• Exercise objective
All pictures are to be skipped; retype only the lines from the top of the entries through the line with "Task: Click the help icon next to Repeat Test", both included.

------------------------------------------------

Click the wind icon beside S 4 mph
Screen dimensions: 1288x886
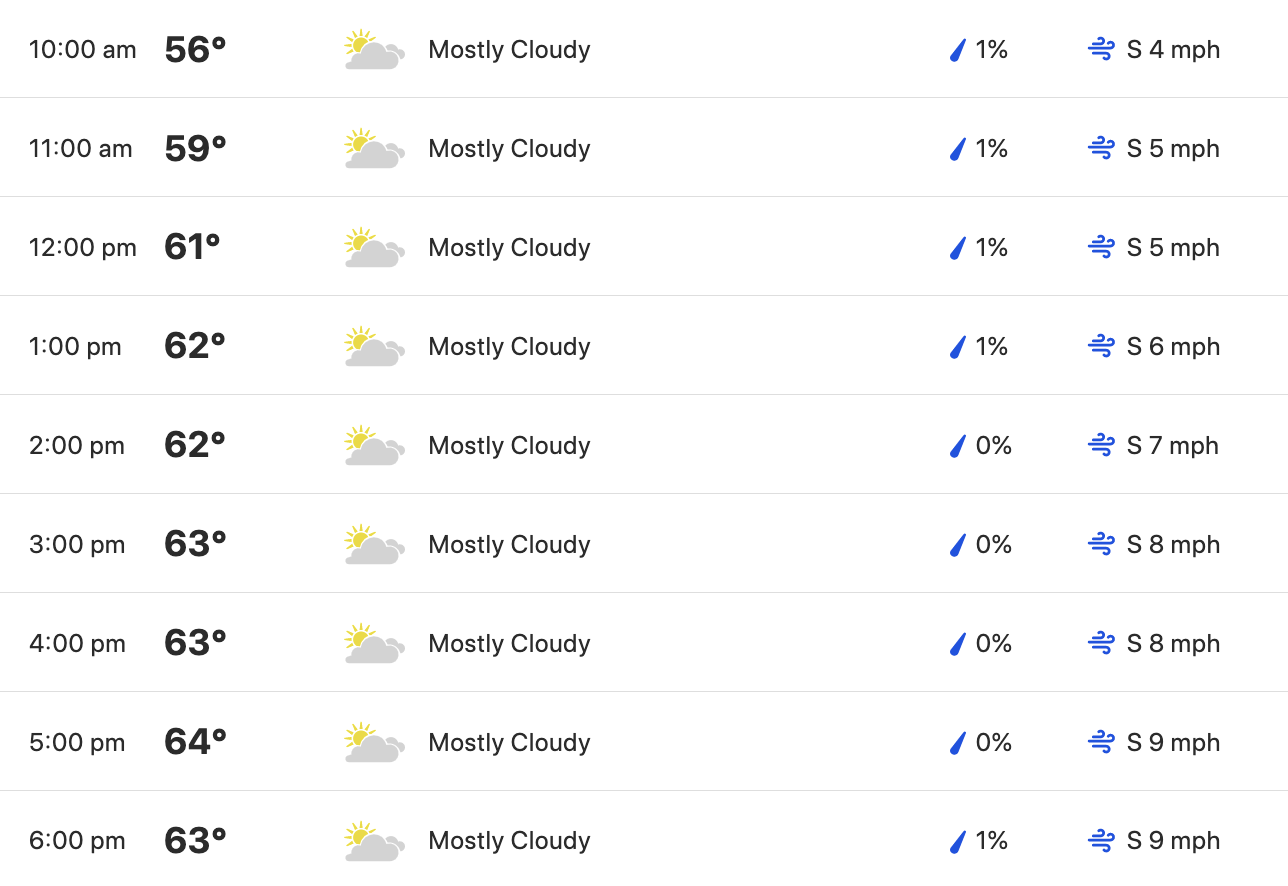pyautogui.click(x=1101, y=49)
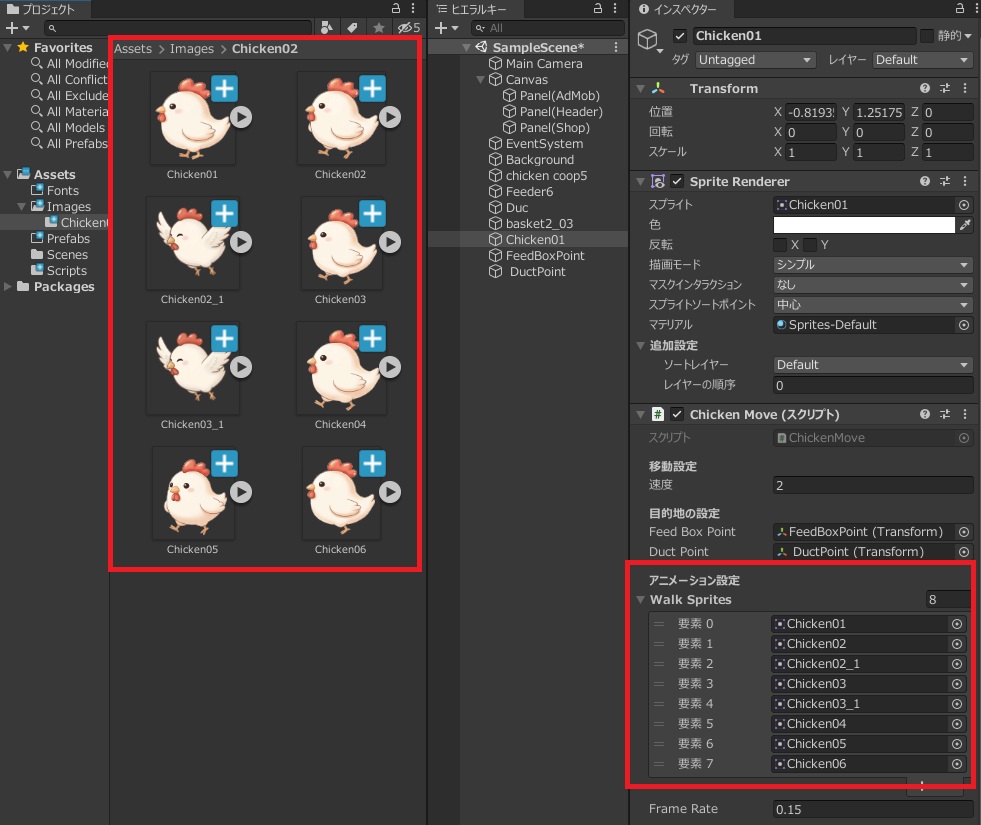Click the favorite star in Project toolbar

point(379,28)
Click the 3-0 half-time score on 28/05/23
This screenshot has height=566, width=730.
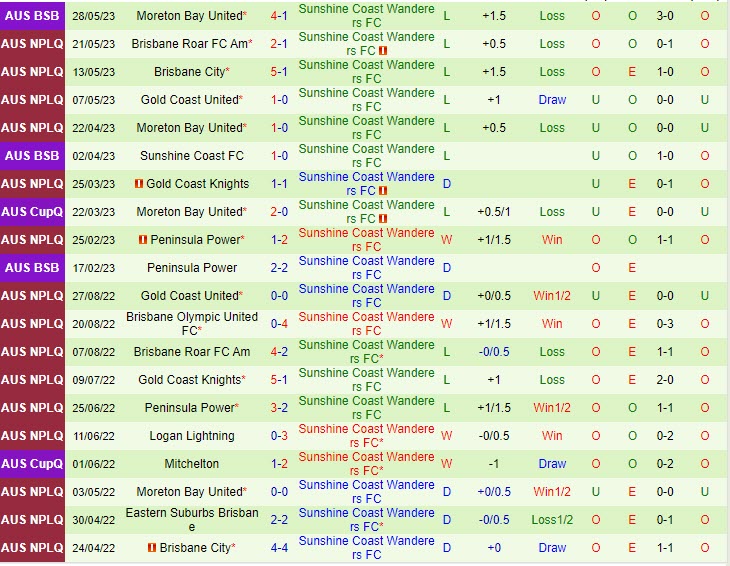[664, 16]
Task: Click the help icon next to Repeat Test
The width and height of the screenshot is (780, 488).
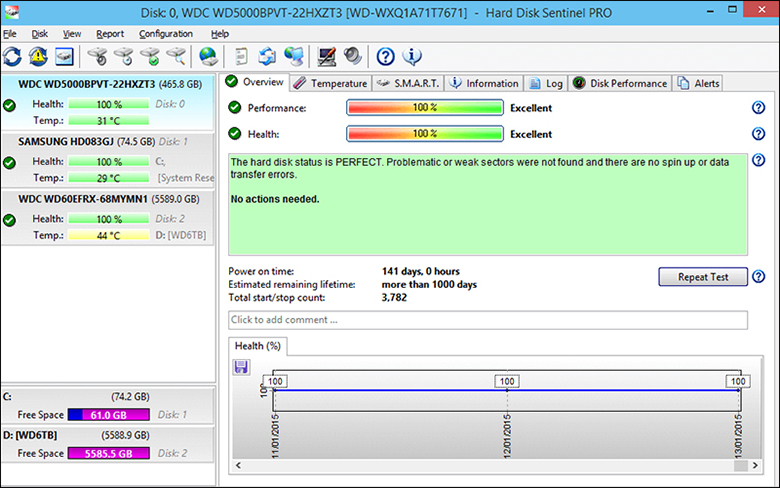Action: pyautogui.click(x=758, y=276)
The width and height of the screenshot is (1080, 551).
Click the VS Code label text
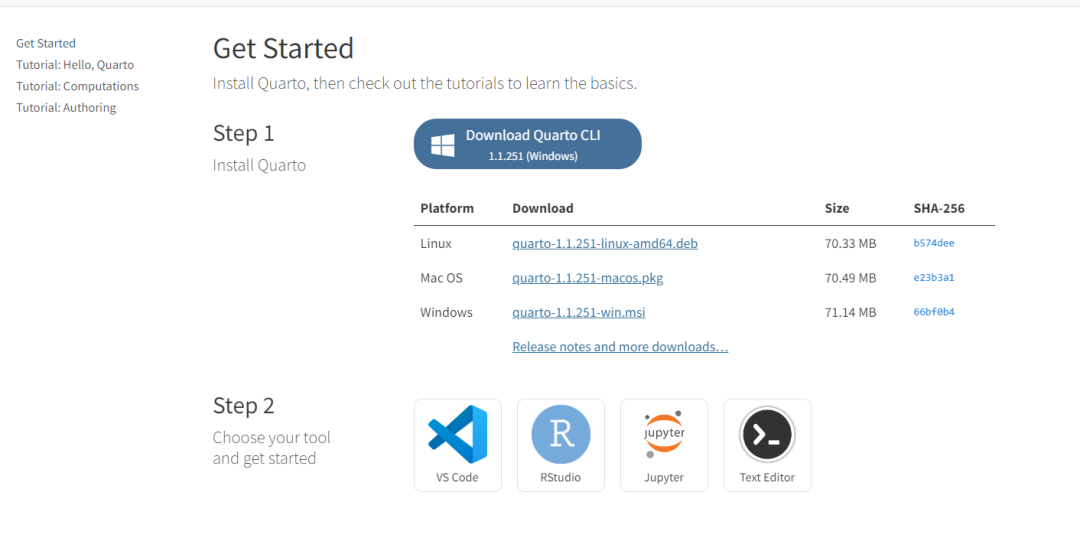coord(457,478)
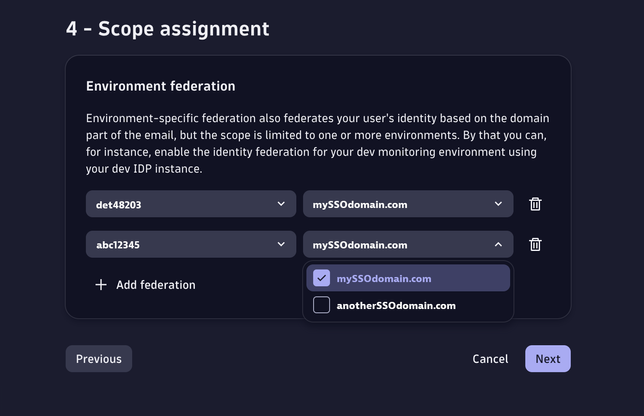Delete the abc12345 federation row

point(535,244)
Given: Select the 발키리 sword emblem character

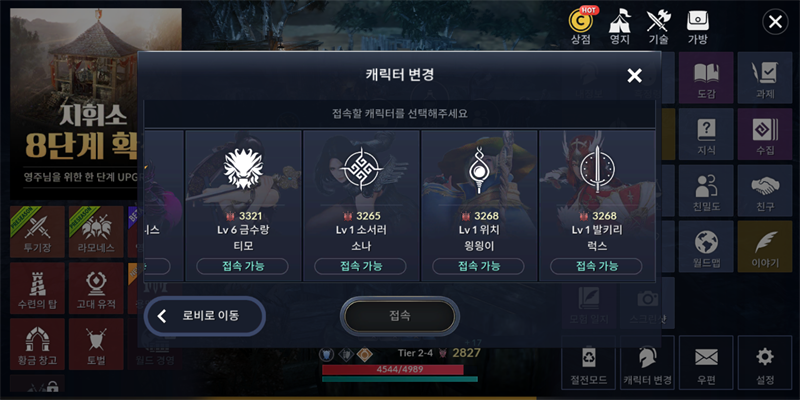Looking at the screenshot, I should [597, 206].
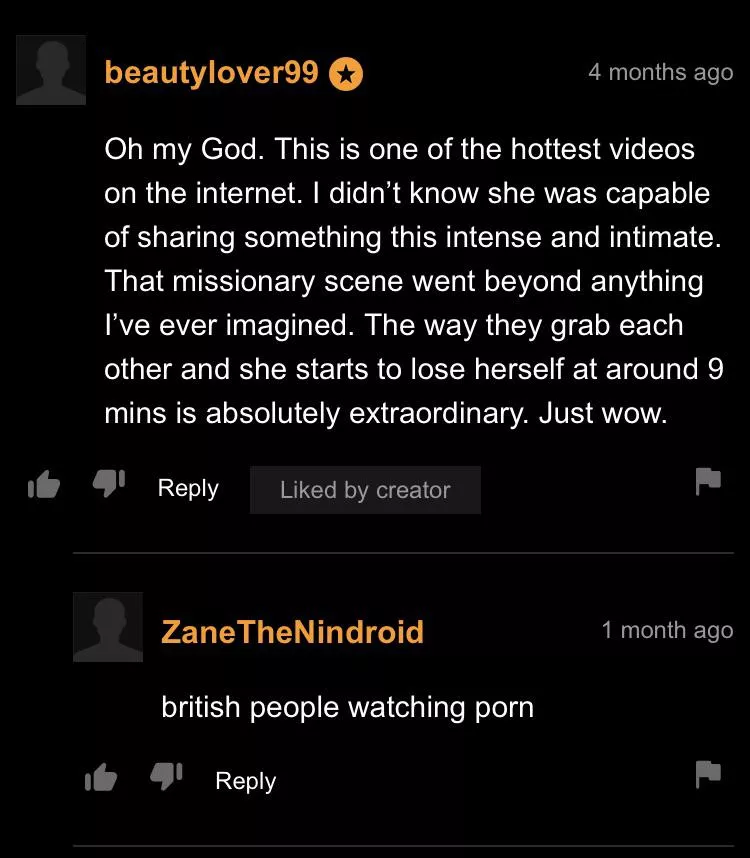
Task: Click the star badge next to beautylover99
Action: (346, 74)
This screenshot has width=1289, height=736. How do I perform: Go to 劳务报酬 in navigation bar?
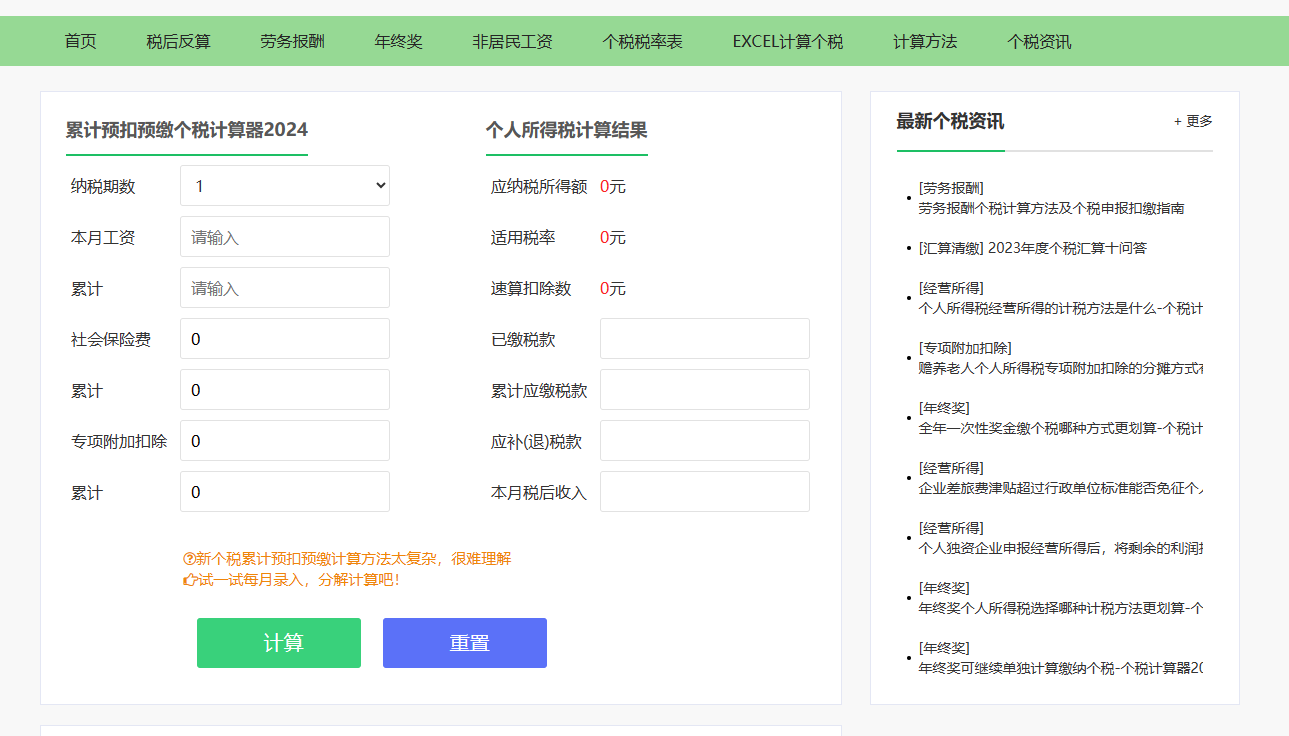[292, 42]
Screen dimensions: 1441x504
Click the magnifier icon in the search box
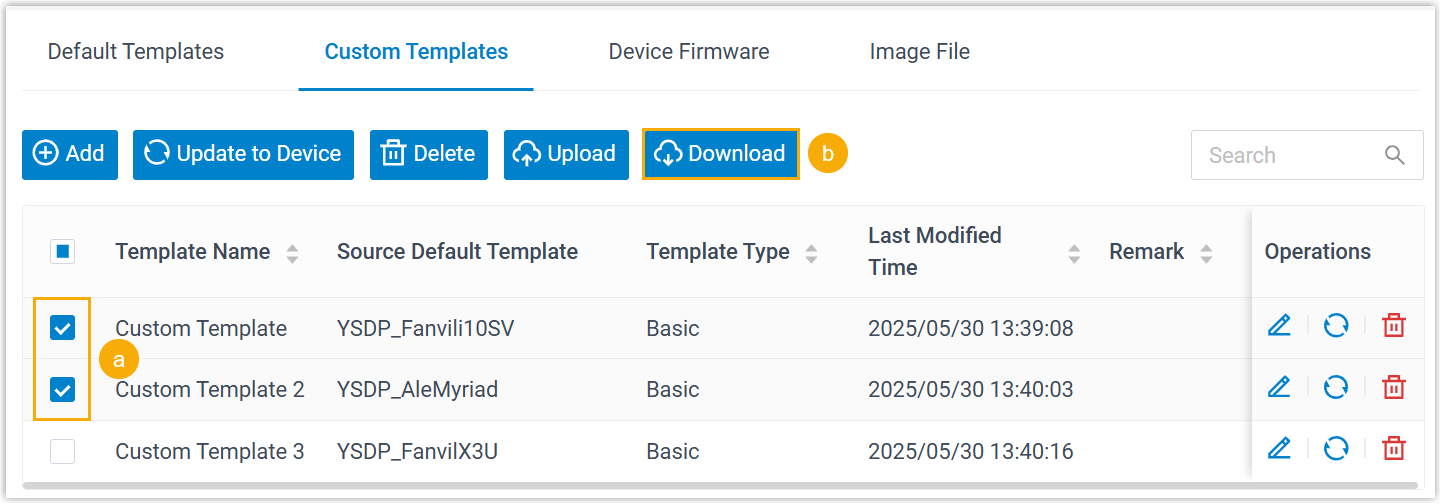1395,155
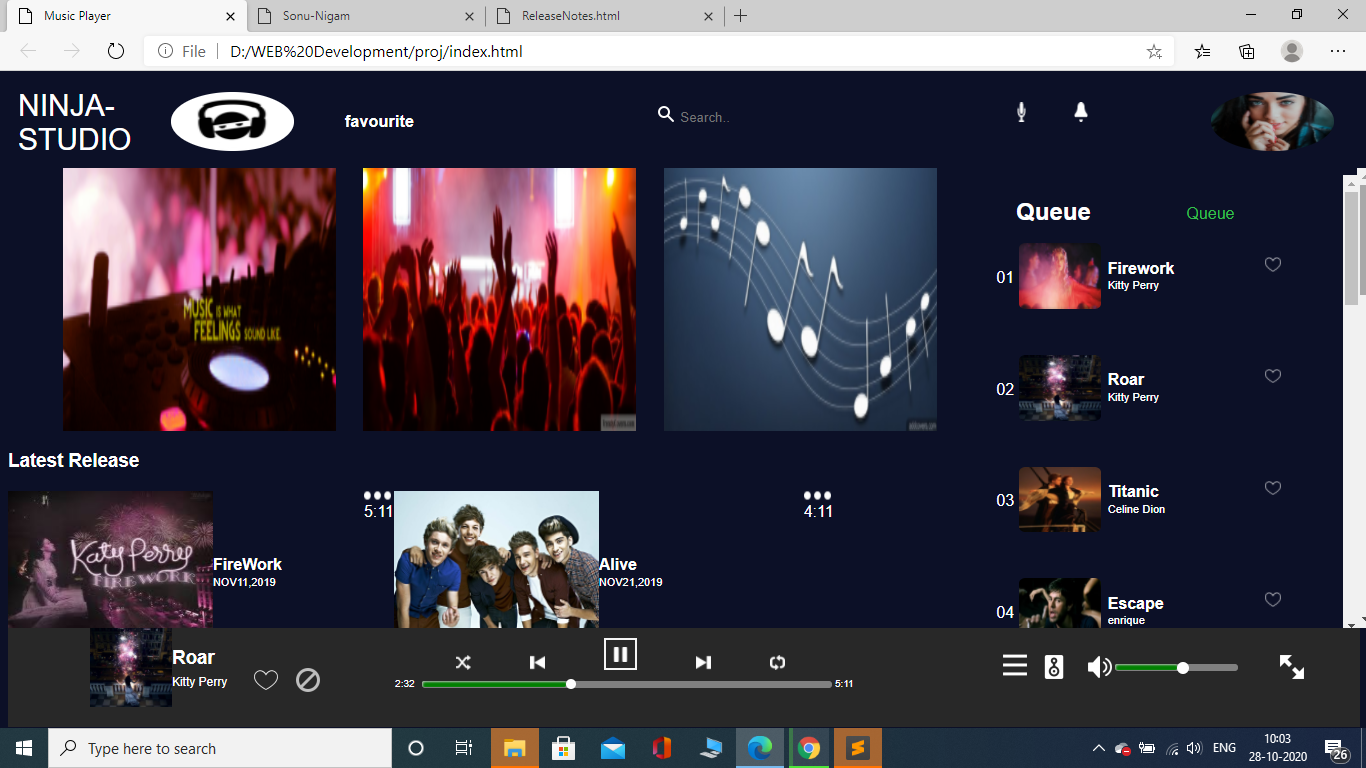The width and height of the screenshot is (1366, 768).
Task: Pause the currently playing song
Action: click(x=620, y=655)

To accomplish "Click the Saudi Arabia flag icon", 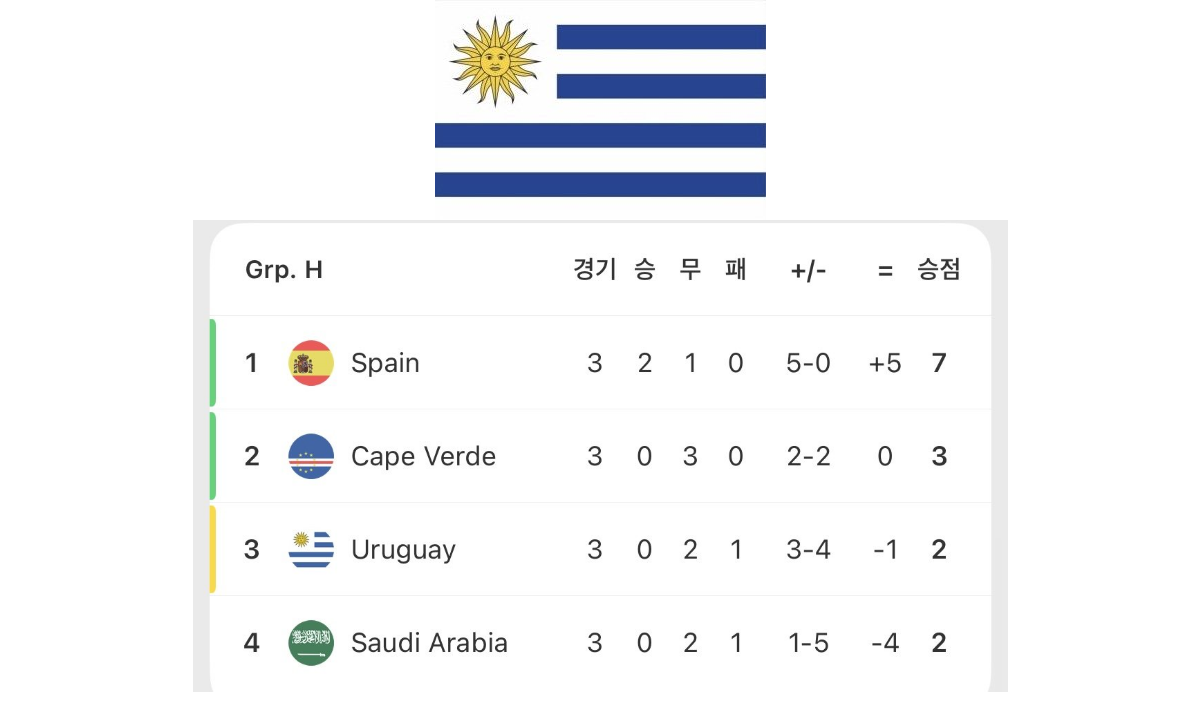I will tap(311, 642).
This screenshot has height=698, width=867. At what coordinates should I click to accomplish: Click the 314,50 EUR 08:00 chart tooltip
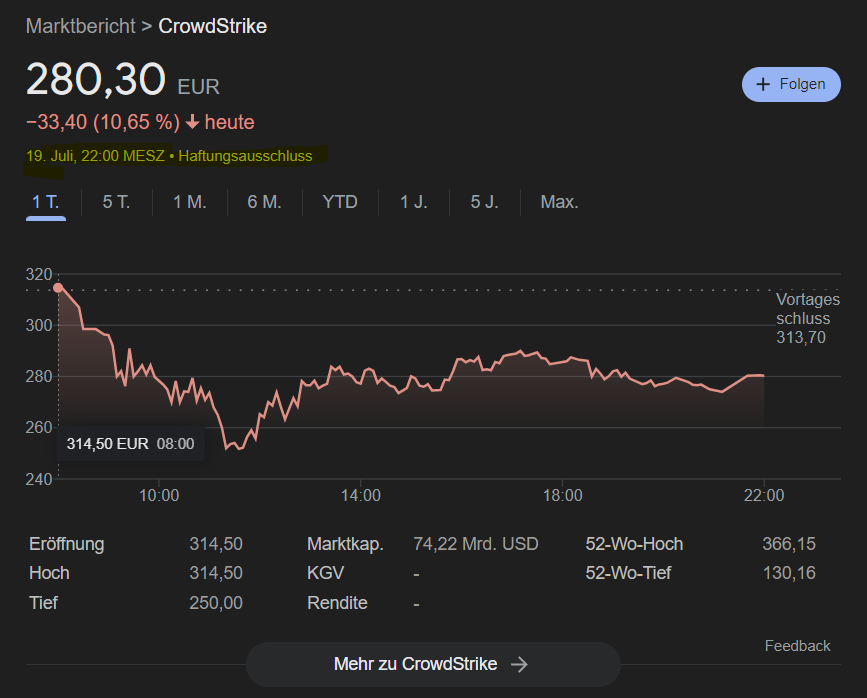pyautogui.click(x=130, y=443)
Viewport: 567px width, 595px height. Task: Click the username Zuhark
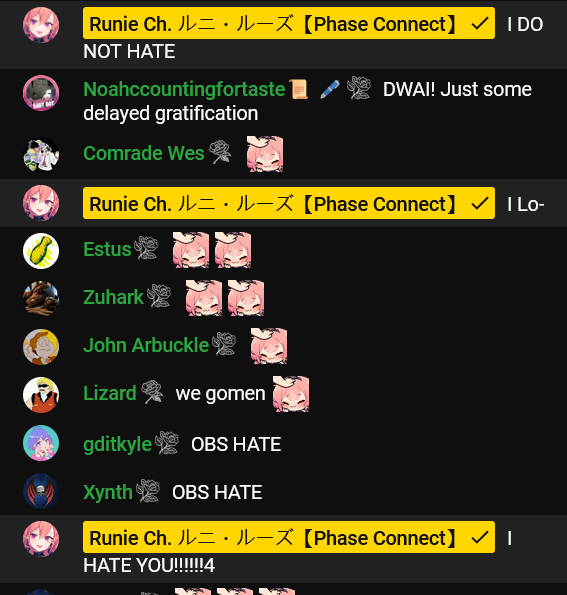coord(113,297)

------------------------------------------------

• Exercise solution
Click the wind icon beside S 4 mph
Screen dimensions: 1288x886
pyautogui.click(x=1101, y=49)
Click the favorite star in Project toolbar

point(379,28)
Click the 3-0 half-time score on 28/05/23
This screenshot has height=566, width=730.
[664, 16]
Task: Click the help icon next to Repeat Test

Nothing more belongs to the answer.